• Parts of the exercise:
1. Copy the stretch of the signal extraction text from "Core concepts" through "guard against hallucinations." word for word.
2. In one to three sentences, explain why the signal extraction text says a proposed signal is discarded when its evidence can't be located in the source.

• Provided text:
*** Begin section ***

Or just use the workspace UI — upload from the Documents page, run extraction, and review signals visually.

Core concepts

Signal

A single structured data point extracted from a document — a typed value with the evidence that supports it. Example: a recommendation with the verbatim sentence it came from.

Evidence grounding

Every signal carries a evidence span lifted verbatim from the source. If a model proposes a signal whose evidence can't be located in the text, it's discarded — this is the primary guard against hallucinations.

Confidence

A 0.0–1.0 score per signal. Signals at or above the REVIEW_THRESHOLDare treated as high-confidence; the rest are surfaced for closer review.

Extraction modes

Set globally via EXTRACTION_MODE, or rely on the default. The mode controls how deterministic rules and the LLM combine.

ModeBehaviorLLM dependency
rule_basedDeterministic patterns only — fully offline.None
hybrid (default)Union of rules + LLM, de-duplicated.Optional — falls back to rules
llmLLM-first, falls back to rules if it returns nothing.Preferred

In hybrid and llm, if the LLM is unreachable or over quota the rule-based pass still returns results — extraction never hard-fails on the model.

Signal types

Two families of signals are supported: precise entities and higher-order claim-level statements.

Entities

dateamountpercentageemailphoneurlidentifiermeasurementperson_nameorganizationlocationmedical_code

Claim-level

findingrecommendationactionkey_statement

How extraction works

The engine is built around one principle: recall first, precision second. Generate candidate signals broadly, then ground and verify strictly.

  1. 1Ingest. Parse PDF / email / docx to text, preserving layout and character offsets.
  2. 2Extract. Rule anchors and the LLM each propose candidate signals (high recall).
  3. 3Ground. Each candidate's evidence must be found in the source, or it's dropped.
  4. 4Merge. Duplicates across strategies are collapsed into one signal.
  5. 5Review. Confidence routes uncertain signals to a human approve / reject queue.
  6. 6Export. Approved signals leave as JSON or CSV with full provenance.

*** End section ***

• Available data:
*** Begin section ***

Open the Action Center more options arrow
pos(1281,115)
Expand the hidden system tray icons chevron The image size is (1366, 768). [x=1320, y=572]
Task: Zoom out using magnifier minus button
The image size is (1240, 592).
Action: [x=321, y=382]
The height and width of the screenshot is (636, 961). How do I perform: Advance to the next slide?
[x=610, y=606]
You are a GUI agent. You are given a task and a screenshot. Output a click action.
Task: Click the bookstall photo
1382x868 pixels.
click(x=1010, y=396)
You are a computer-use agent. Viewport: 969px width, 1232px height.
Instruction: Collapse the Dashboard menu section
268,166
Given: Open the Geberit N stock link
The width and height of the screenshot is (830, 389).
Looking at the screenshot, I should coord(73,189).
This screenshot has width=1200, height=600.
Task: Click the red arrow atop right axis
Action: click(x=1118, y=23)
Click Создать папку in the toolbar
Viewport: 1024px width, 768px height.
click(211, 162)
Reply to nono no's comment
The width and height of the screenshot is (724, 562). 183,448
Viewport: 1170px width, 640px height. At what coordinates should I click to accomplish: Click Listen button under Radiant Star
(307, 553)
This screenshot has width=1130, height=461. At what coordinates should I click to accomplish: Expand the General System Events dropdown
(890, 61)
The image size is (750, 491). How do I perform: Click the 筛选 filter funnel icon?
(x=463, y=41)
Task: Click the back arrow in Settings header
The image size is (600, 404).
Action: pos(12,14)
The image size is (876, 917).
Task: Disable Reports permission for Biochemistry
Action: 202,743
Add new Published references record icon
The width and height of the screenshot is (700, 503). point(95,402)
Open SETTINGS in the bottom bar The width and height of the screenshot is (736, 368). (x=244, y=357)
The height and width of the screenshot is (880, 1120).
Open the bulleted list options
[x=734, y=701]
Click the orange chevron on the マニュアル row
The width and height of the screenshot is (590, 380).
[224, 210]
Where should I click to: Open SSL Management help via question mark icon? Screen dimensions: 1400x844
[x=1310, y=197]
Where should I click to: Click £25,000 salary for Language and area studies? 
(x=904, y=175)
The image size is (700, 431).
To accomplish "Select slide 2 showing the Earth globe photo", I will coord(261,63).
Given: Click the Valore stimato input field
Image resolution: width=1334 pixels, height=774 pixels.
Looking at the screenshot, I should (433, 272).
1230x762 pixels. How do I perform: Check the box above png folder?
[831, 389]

*** End section ***

• Results:
1.
Core concepts

Signal

A single structured data point extracted from a document — a typed value with the evidence that supports it. Example: a recommendation with the verbatim sentence it came from.

Evidence grounding

Every signal carries a evidence span lifted verbatim from the source. If a model proposes a signal whose evidence can't be located in the text, it's discarded — this is the primary guard against hallucinations.

2. Every signal must carry an evidence span lifted verbatim from the source. If a model proposes a signal whose evidence can't be found in the text, it is discarded. This check is the primary guard against hallucinations.